Mysteries of CSI and CH

Suley

0
LifeTime Supporter
May 31, 2011
246
Los Angeles, CA
Pool Size
23000
Surface
Plaster
Chlorine
Salt Water Generator
SWG Type
Pentair Intellichlor IC-60
Hello all!

Can someone please explain the relation of CH and CSI? I understand that CH is the calcium hardness in water but the pool calculator results for CSI confuse me when i play with the CH level.

Any help would be appreciated!
 
Simple as I can explain it: Water has a saturation point. There is a finite quantity of whatever that will dissolve in it. We did an experiment once in high school chemistry with a beaker of water and a pile of sugar. Dump in some sugar, stir. Repeat. It gets syruppy and at some point, the water is saturated, any more sugar just sits on the bottom in a pile, undissolved. Then by heating, a lot of that pile dissolves. Because temperature affects the Ksp. That's shorthand for solubility product constant.

Now, there is also a Ksp for Calcium. You can dissolve so much into the water and at some point, it won't absorb any more. Tinkering with pH and temperature may get it to dissolve more. Likewise, tinkering the other way will cause a clear solution to start precipitating calcium. Cloudy at first, and then it will settle to the bottom of the beaker.

Move to the real world - your pool. Depending on temperature, pH, TA, and a few other variables, Calcium will stay in solution (dissolved) or precipitate out - start crystallizing on the walls, in the plumbing, the ladder, whatever. We call it scaling. The CSI predicts which way it will go.

Positive CSI risks scaling. Negative CSI means it will start leaching Calcium out of the plaster walls, etching them and weakening it. Keeping CSI +/- 0.6 means that neither scenario is likely. I can say from personal experience that when CSI gets around -.6, it does dissolve Calcium. Fast enough to see a difference in a week. I've been slowly descaling my pool that way for roughly the past year.

**********

:: Task instructions ::
1) According to the pool chemistry thread, what does a negative CSI do to plaster walls?
2) Which variables does the pool chemistry thread name explicitly as deciding whether calcium stays dissolved or precipitates out in a pool?
3) Pick up the pool chemistry thread after its last sentence and continue it.

:: Source data ::

**********

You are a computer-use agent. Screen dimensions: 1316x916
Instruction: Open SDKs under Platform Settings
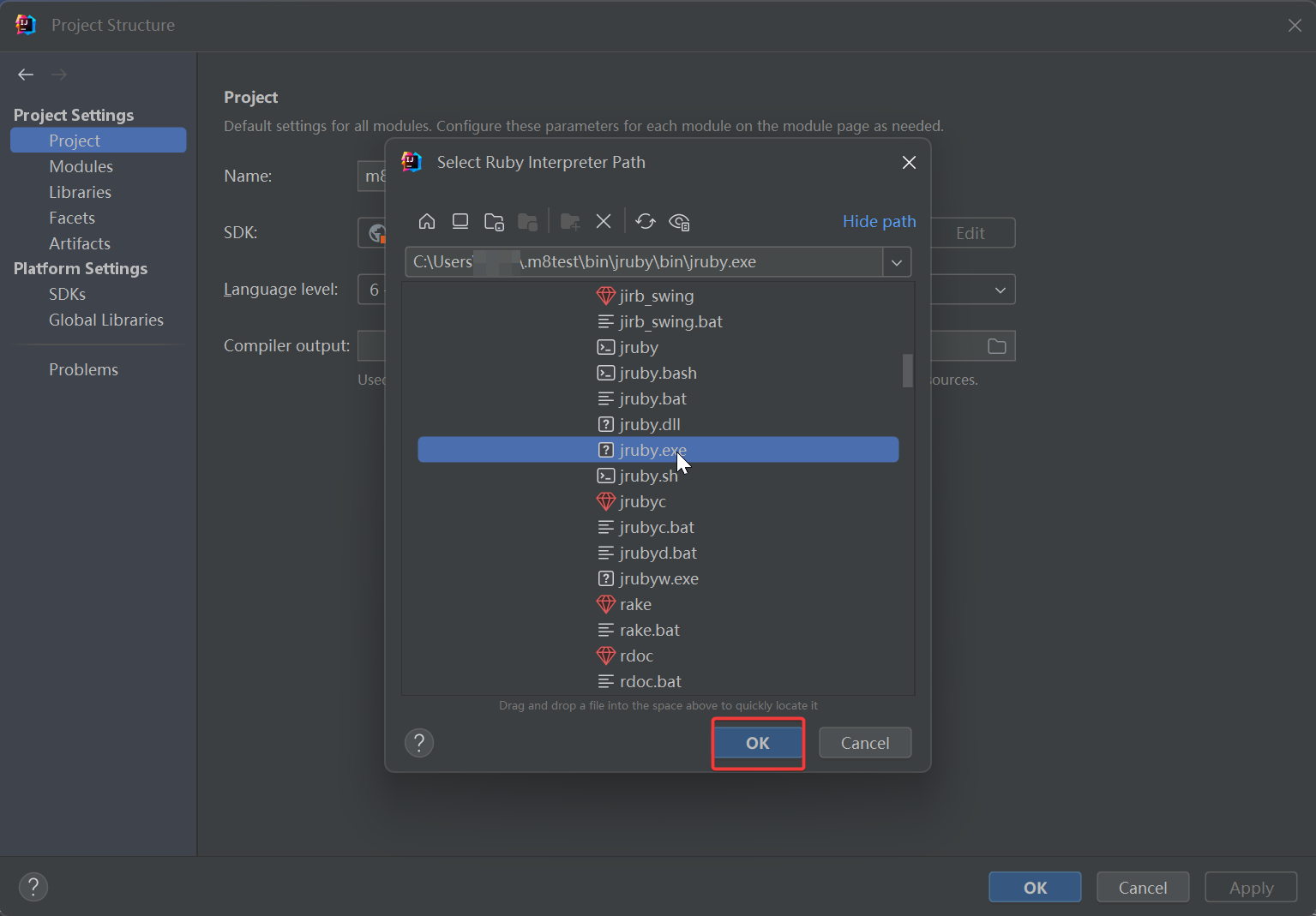point(67,294)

**********

:: Results of the exercise ::
1) It leaches calcium out of the plaster walls, etching and weakening them.

2) Temperature, pH, and TA.

3)
You will see as you play with the numbers on Pool Calculator that the Calcium is not the biggest factor for scaling - pH is. TA can also have a large effect. The difference to CSI between 800 and 850 CH is minimal. However, there will come a time, and I have been there, where CH is so high that the only way to keep it in solution is to have pH out of the comfort zone. Meaning, the pool looks great, but you don't want anyone swimming in it! And that's when it's time to drain some water and refill it.

Does that help any?
 
Re: Mysteries of CSI and CH - AHA!

AHA!

Everything increases CSI except Salt, Borate and CYA decrease it!

Ahahahahaha! :rant:
 
Salt should also decrease CSI albeit it takes a lot of salt to move CSI. But the reason that Borates and CYA decrease CSI is because TA should include those two things and so when they are backed out and make the alkalinity smaller, the CSI gets smaller. When Borates or CYA increase, TA also increases.

[EDIT] oops - should have said salt decreases instead of increases CSI.
 
Understand that if you keep your parameters within the guidelines suggested here on TFP (and why wouldn't you want to? :mrgreen: ), then csi is largely irrelevant and will not be an issue in your pool.

Just in case anyone on my intellectual level stumbles across this thread, I would suggest you ignore it.

A principle of BBB is simplicity........I don't feel like we're KISS'ing it when we fret over csi. :lol:
 
duraleigh said:
Understand that if you keep your parameters within the guidelines suggested here on TFP (and why wouldn't you want to? :mrgreen: ), then csi is largely irrelevant and will not be an issue in your pool.
Some of us have hard enough water that CH of 200-400 means biennial drains, that's why!

Around here, I don't think I've even seen Calcium increaser in the pool stores. If CH is too low after the initial fill, just wait a couple weeks....it will be fine.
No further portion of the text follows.